Measuring a DC voltage using ExpEYES


Charge, Current and Voltage

The elecrical charge is a very fundamental property of matter. There are two types of charges in nature, named as positive and negative. Matter contains equal number of opposite charges and therefore electrically neutral. Like charges repel and opposite charges attract. It means that there is push or pull on a charge kept near another charge. Potential or Voltage is a measure of this push. This force is a measure of the energy content of a charge, or the work that can be done by that charge when it moves from a region of higher potential to a lower one. We cannot measure an absolute potential, what we measure is the potential difference between two points. Such a difference can be created by separating the charged particles in matter by chemical reactions, electromagnetic induction etc. Voltage makes the charges move, resulting in the flow of current.

ExpEYES/SEELab3 has several input terminals (A1, A2, A3 etc.) for measuring voltage. Voltage is measured relative to the potential of the ground terminals, considered as at zero volts. If you connect the +ive terminal of the drycell to ground and -ive to A1, the result will be a negative value.


In the PC version you need to tick the checkbox A1 (below Measure Voltages) to display the measured DC value.

The range of the input A1 can be selected. Always set it to a value just above the voltage to be measured. For example, while measuring a 1.5 volt cell the range should be set to 2.5 volts. It will work with the 16 volt range also but the accuracy is better when proper range is selected.

The data of the graph can be saved or shared, in the CSV format. Screenshot also may be saved or shared.

Voltage is probably the physical parameter that is measured more than any other. Modern measuring instruments converts all other parameters like temperature, pressure etc. to voltage signals by using appropriate sensor elements.
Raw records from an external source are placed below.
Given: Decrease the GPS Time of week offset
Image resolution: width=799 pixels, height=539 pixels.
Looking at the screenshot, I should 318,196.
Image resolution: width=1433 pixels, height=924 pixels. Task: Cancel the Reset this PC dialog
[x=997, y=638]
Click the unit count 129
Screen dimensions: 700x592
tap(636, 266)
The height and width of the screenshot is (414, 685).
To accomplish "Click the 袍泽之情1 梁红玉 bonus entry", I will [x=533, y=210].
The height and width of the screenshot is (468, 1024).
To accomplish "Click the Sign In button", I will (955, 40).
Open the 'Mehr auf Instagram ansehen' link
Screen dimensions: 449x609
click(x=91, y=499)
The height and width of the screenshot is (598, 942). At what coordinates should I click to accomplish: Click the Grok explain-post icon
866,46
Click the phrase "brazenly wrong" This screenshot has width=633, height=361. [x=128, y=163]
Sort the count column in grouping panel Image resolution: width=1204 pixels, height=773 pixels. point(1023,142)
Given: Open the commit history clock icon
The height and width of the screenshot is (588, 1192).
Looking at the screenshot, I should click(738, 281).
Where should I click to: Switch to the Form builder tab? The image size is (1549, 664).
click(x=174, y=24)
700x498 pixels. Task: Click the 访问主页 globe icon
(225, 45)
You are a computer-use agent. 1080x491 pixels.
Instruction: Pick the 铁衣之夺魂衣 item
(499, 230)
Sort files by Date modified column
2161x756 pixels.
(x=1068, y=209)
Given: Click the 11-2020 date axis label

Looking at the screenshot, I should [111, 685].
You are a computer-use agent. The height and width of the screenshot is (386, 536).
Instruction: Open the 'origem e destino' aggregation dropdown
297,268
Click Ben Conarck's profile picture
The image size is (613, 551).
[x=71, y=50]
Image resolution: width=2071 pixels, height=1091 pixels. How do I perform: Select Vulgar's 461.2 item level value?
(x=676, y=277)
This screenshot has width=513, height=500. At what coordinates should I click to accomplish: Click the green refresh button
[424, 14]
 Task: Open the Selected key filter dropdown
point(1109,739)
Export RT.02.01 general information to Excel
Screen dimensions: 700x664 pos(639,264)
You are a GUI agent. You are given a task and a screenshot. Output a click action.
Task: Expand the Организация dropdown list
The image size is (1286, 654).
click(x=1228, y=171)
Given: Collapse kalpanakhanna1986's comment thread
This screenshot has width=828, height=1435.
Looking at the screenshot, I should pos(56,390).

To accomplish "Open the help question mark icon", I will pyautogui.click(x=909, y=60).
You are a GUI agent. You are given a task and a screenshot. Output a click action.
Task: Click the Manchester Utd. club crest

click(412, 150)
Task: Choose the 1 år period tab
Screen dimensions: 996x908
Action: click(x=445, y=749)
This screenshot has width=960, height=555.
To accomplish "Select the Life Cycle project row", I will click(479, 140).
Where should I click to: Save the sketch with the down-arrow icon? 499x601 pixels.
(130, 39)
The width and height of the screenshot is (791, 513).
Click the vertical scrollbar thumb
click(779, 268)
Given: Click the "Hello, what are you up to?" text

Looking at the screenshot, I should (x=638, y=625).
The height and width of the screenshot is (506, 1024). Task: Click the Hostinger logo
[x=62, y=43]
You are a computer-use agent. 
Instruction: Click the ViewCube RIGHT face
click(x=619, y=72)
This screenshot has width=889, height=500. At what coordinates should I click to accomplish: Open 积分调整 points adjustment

Measurement affecting the measured parameter

The very process of measurement may change the value of the measured parameter. A simple example is measuring the temperature of water using a mercury thermometer. Some heat flow happens between water and the thermometer, resulting in changing the temperature of water. This is negligible if the quantity of water is more, but it could be significant for one drop of water.

A similar thing happens while measuring voltage also. Some amount of charge flows into the voltmeter, affecting it’s voltage. An ideal voltmeter should have infinite input impedance, means no current flow into it. Most of the voltmeters have an input impedance of 1 $ M\Omega $. It means while measuring a 5 volt source the meter draws 5 micro amperes of current. This will not have any visible effect on voltage sources capable of providing milli Amperes of current.

We can demonstrate the effect of the finite input impedance of the measuring device using a capacitor. Charge a 1 uF capacitor from the 5 volt DC supply and start measurig it using A1. Make the connections as shown in the figure below. Momentarily conenct the capacitor terminal with the loose end of the wire from 5 volt.


The voltage as a function of time is shown in the figure on the left below. It can be seen that the voltage goes from 4.7 volts (That’s the supply voltage from USB port of the phone used, may not be exact 5 volts) to zero in a couple of seconds. The 1 uF capacitor losing it’s charge through the input impedance (1 Mohm) of A1 takes that much time.

The figure on the right shows the result using A3 instead of A1. It takes more time because the input impedance of A3 is 10 MOhm. Please not that the measurement by A3 is valid only below 3.3 volts.